31/07/2025
Provident Institute of Victoria
85 Queen Street, Melbourne
This handsome building once stood on the west side of Queen Street, a little north of Collins Street. It housed several financial institutions in its brief and eventful life, and watched its environs develop during the late nineteenth century into the financial hub of the city.
The façade of this building is designed in a Renaissance Revival-style, the composition referencing a palazzo with its rusticated ground floor, detailed piano nobile (middle level), and attic level. The façade has a bold cornice and parapet that tops what is a well-detailed composition of elements of fine proportions. The architect of the Provident Institute of Victoria building is not known, but around the time of its completion two architects, Edward Ramsey and a J Flannagan, occupied the building. Of interest also, is the chimney of the building at right, which has been extended to project past the top of the wall of the Provident Institute building.
Although modest in scale and character, the Provident Institute building retained a landmark quality in this part of Queen Street for several decades. This was not so much because of its architectural character, but through controversy associated with the Provident Institute. Formed in 1855, this firm was a short-lived banking and investment institution, aimed at providing these services to individuals and small investors. The firm was insolvent by the early 1860s, the Argus newspaper describing the venture as ‘nothing more than an organised association for plundering the public’.
In a case of history repeating itself, the Provident Institute of Victoria scandal would occur again, but on a grander scale in the 1890s, when a number of banks and building societies would become insolvent through mismanagement and, in many cases, dishonest business practices aka greed.
In the 1860s the building, in part, was occupied by the Agra and United Services Bank. London-based, this bank had agencies in India, China and what was then called the East Indies (islands off mainland southeast Asia). The opening of the Melbourne branch of the Agra Bank afforded the city’s merchants with money exchange facilities with these lucrative Southeast Asian markets. Later, the building was occupied by Australian Mutual Provident (AMP) and Royal Insurance.

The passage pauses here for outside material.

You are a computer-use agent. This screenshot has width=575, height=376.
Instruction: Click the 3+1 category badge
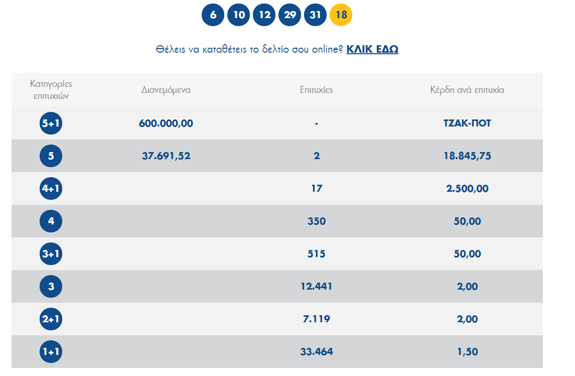[x=51, y=254]
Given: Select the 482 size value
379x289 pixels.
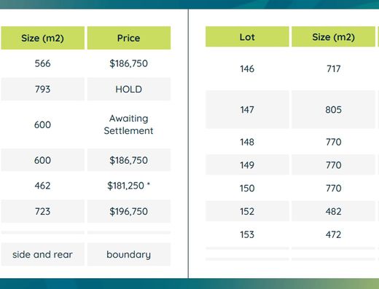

In 1874, the top floor of the building was the scene of a bombing, which killed one man and injured another. A deadly package containing a bottle of nitro glycerine was left by a person(s) unknown outside the door of an office. The force of the explosion blew out the glass of the windows of the upper level into Queen Street.

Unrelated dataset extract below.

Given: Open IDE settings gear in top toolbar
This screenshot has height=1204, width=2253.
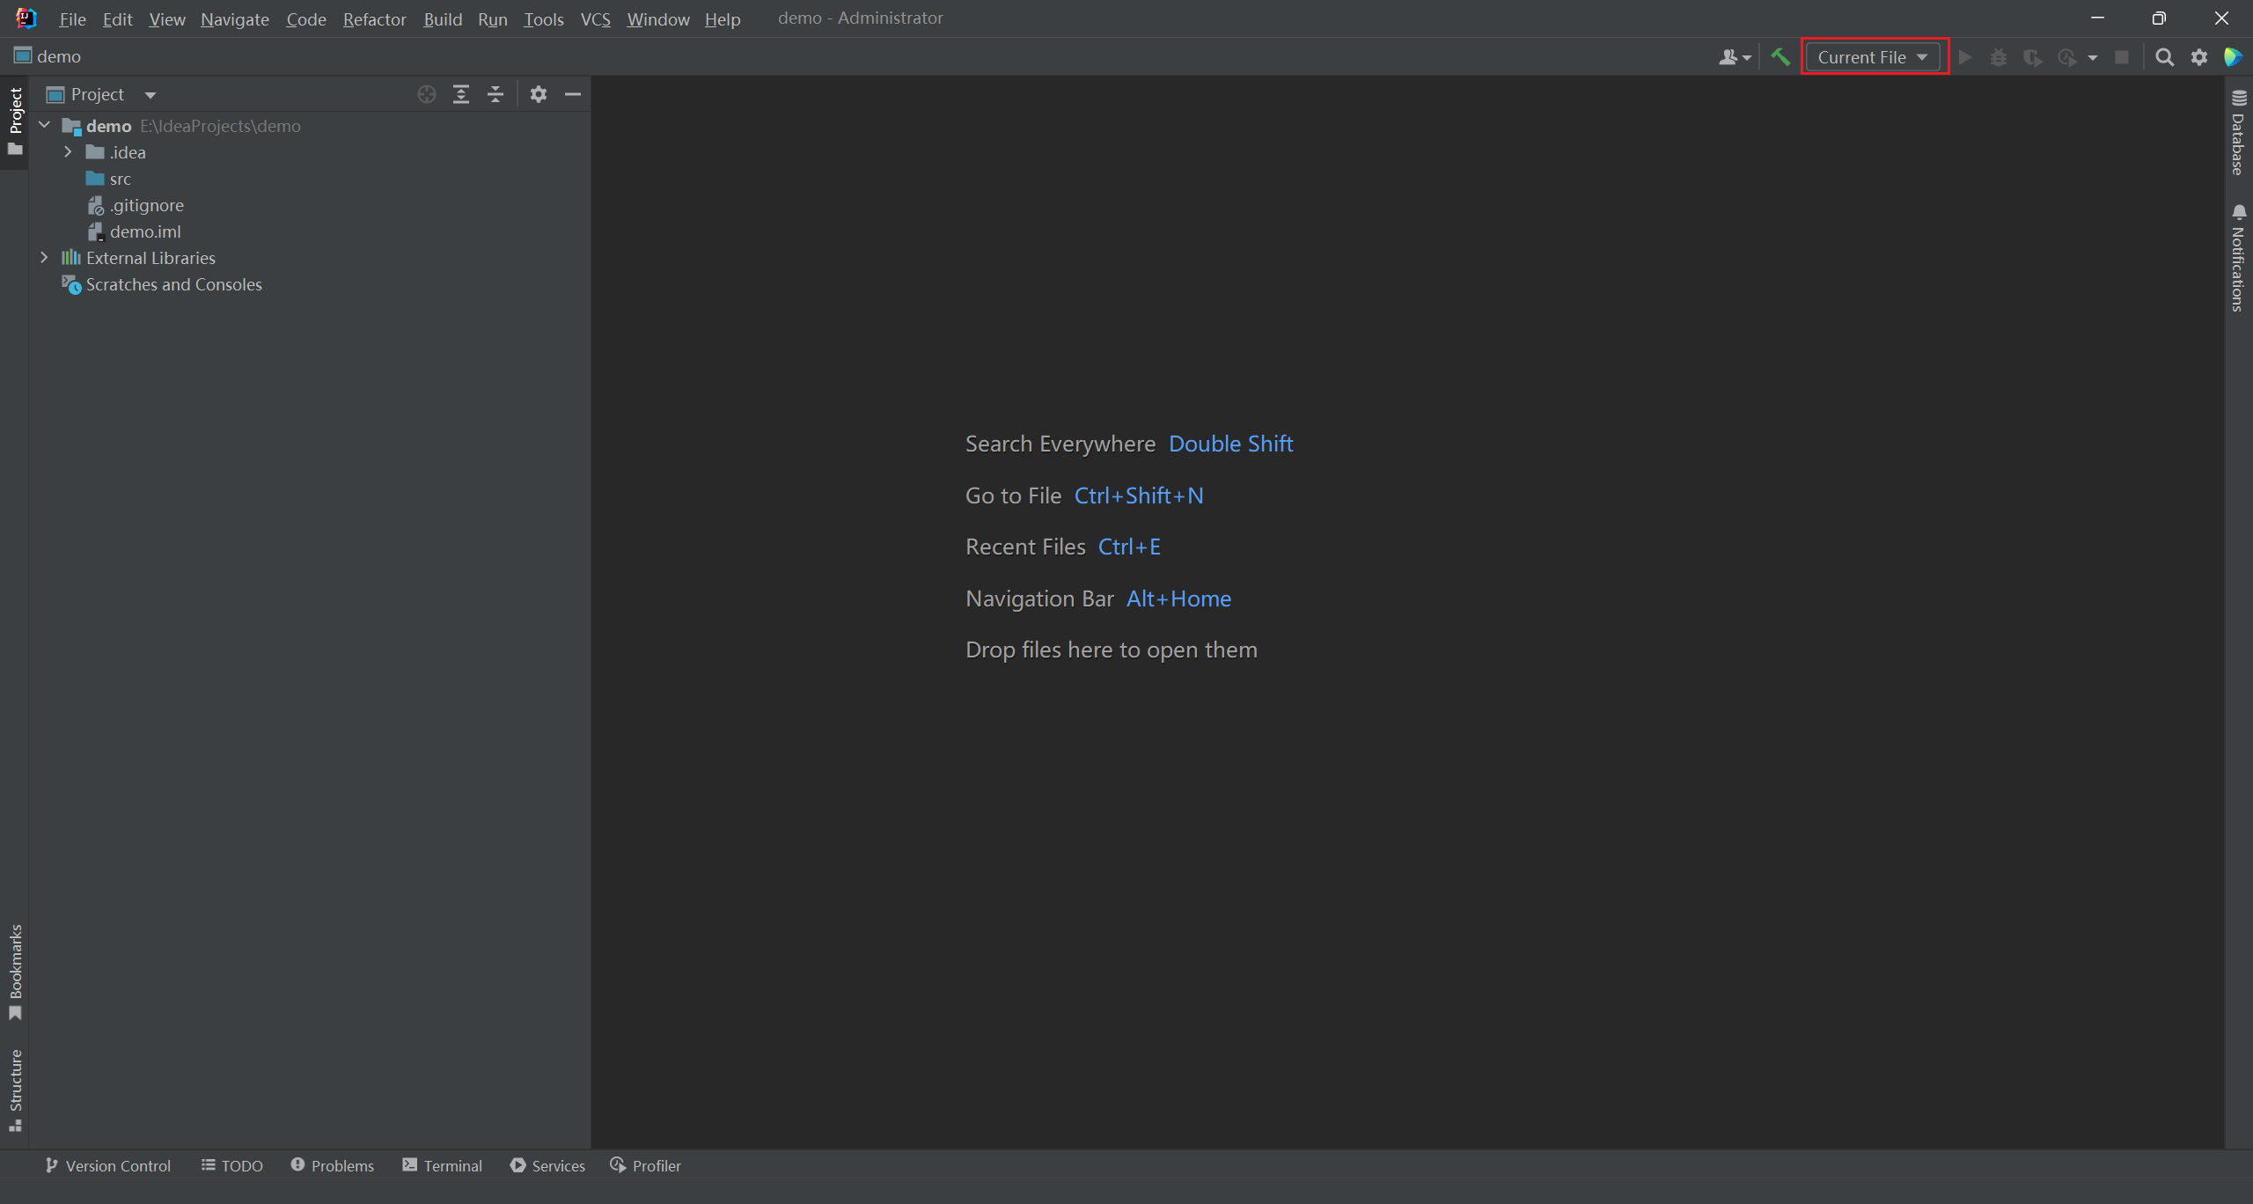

The Provident Institute of Victoria building was demolished and the site redeveloped around 1900. This building, in its short and tumultuous existence, witnessed this part of Queen Street, around its Collins Street intersection, evolve into Melbourne’s financial centre, defined by larger and grander buildings such as the Bank of Australasia (1876, and later additions), ES&A Bank and Stock Exchange (1887), National Mutual Life Association (1893), all of which remain.